Records supplied section start

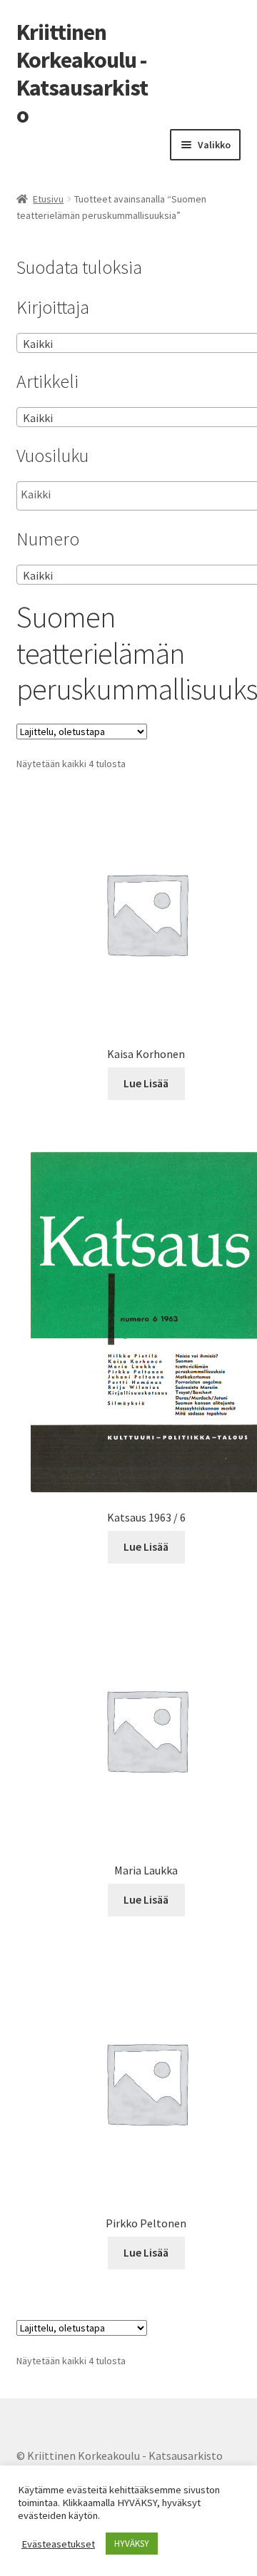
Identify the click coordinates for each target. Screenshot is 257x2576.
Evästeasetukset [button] (58, 2543)
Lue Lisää (146, 1083)
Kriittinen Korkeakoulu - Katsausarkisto (82, 74)
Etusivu (48, 199)
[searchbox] (92, 495)
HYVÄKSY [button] (131, 2543)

Records supplied section end

■ **Problem**
Return a copy of each line in the entries that carries the string "button".

■ **Response to the exercise**
Evästeasetukset [button] (58, 2543)
HYVÄKSY [button] (131, 2543)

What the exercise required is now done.